The Call

I am writing this as a break from working on a new motet for Emmanuel Church, the latest in a series of pieces I have made over the last two decades for that remarkable community and its remarkable musical traditions. The text is a George Herbert poem, the same one that Vaughan Williams used in the Five Mystical Songs:

The Call

Come, my Way, my Truth, my Life:
Such a Way, as gives us breath:
Such a Truth, as ends all strife:
Such a Life, as killeth death.

Come, my Light, my Feast, my Strength:
Such a Light, as shows a feast:
Such a Feast, as mends in length:
Such a Strength, as makes his guest.

Come, my Joy, my Love, my Heart:
Such a Joy, as none can move:
Such a Love, as none can part:
Such a Heart, as joyes in love.

I believe my colleague Carson Cooman has set the text as well. I am sure there must be other composers who have been attracted to the lapidary quality of this poem.

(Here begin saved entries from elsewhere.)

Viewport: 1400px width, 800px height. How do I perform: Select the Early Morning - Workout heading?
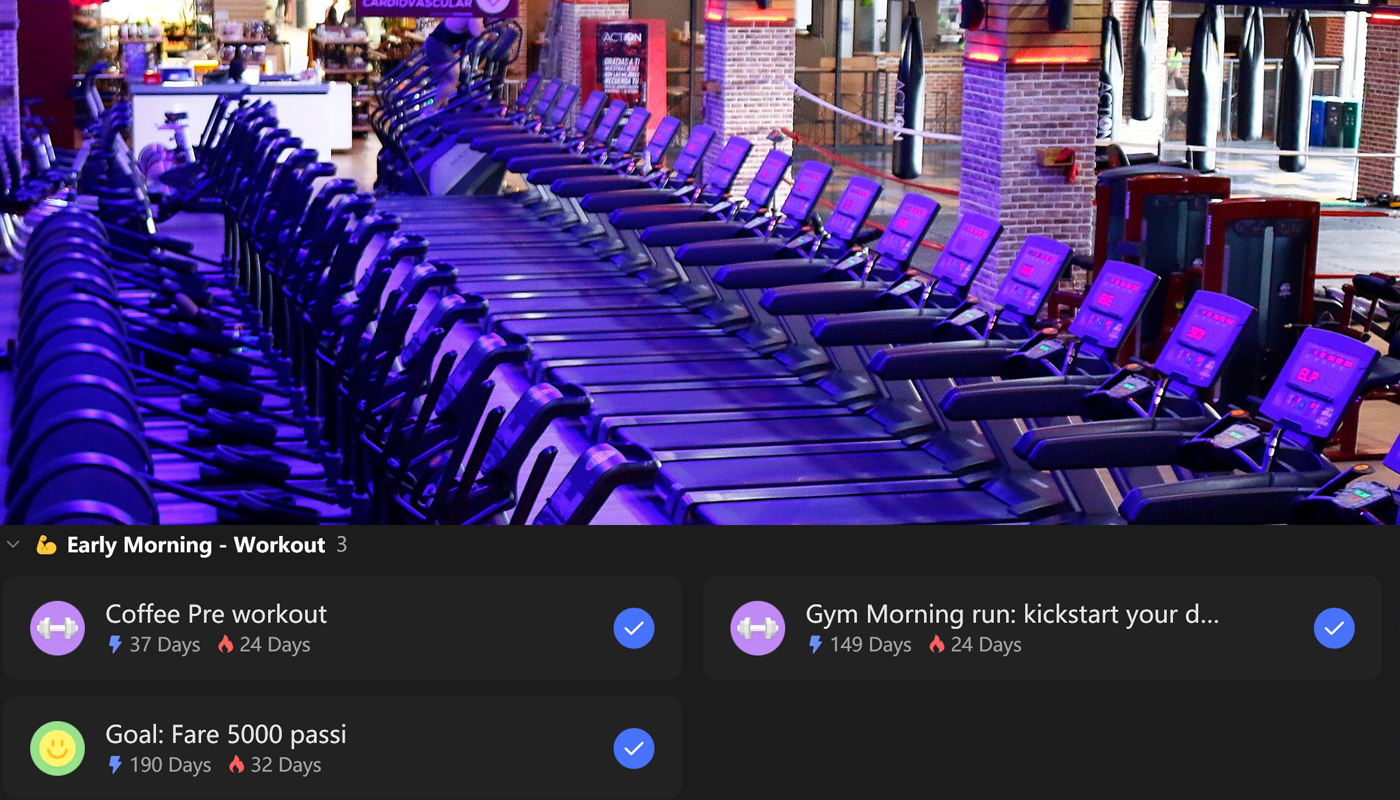pos(196,545)
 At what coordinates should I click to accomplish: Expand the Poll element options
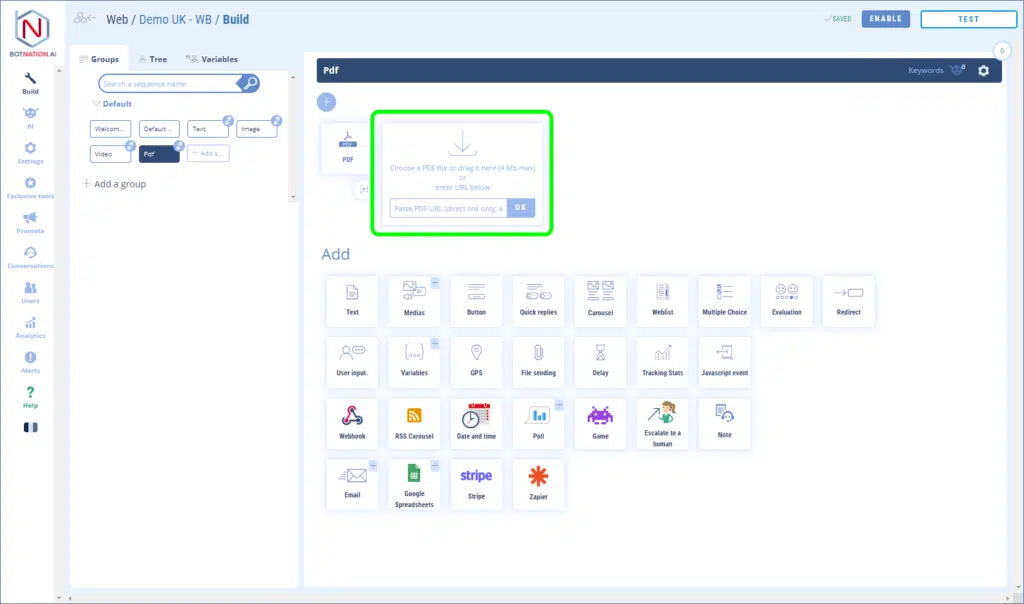(559, 405)
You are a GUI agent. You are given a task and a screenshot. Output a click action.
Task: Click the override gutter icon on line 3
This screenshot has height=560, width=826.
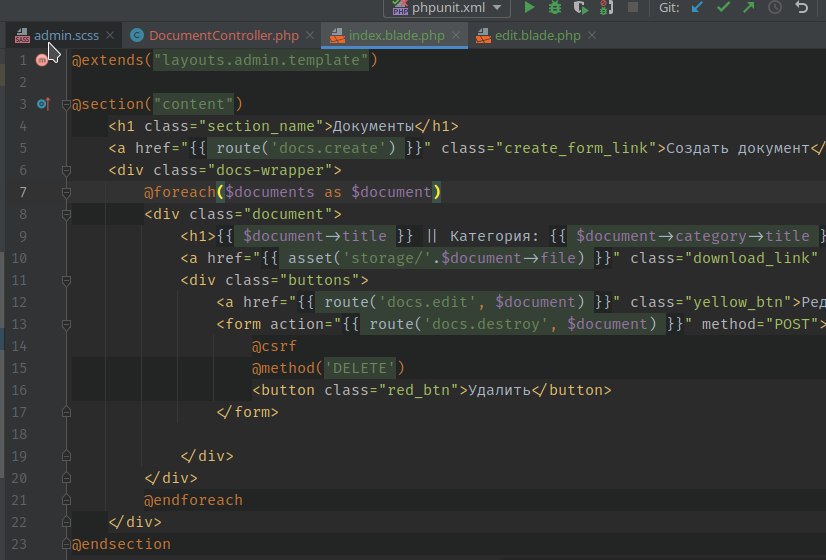pos(42,104)
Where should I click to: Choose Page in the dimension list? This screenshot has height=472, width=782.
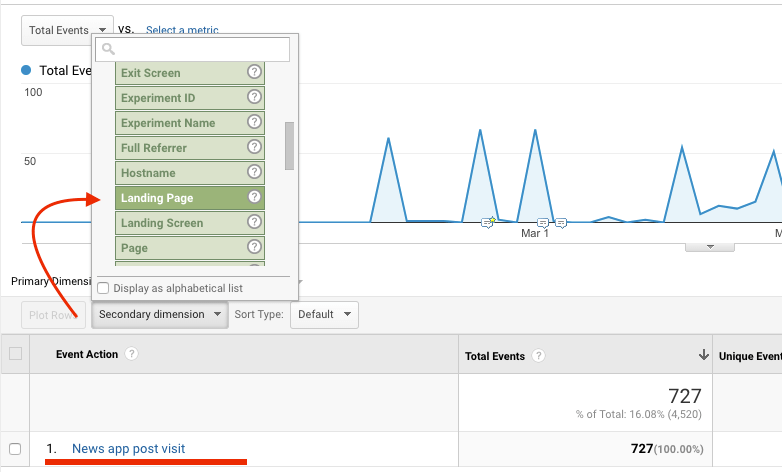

I am working a little differently from my customary process of keeping one eye on the text while composing and taking the form of the poem as a compositional constraint. Here I find myself – at least in portions of the piece – working out the musical shapes first, then fitting text to those shapes. Of course, the musical motifs were first suggested by the rhythms and inflections of the poem, but I am letting musical considerations determine how long a section goes or what dramatic contour it projects, rather than the piece being fundamentally text-driven. I wouldn’t call it a deconstruction; what I am doing is rather more mild-mannered than that. But I can’t recall when I have treated a poem in quite such a non-linear manner. It’s a way of breaking free of a tightly circumscribed poetic form, I suppose.

If I finish this soon enough, it will be heard at the Sunday Eucharist of Emmanuel Church, Boston, on January 26. Time to get back to work.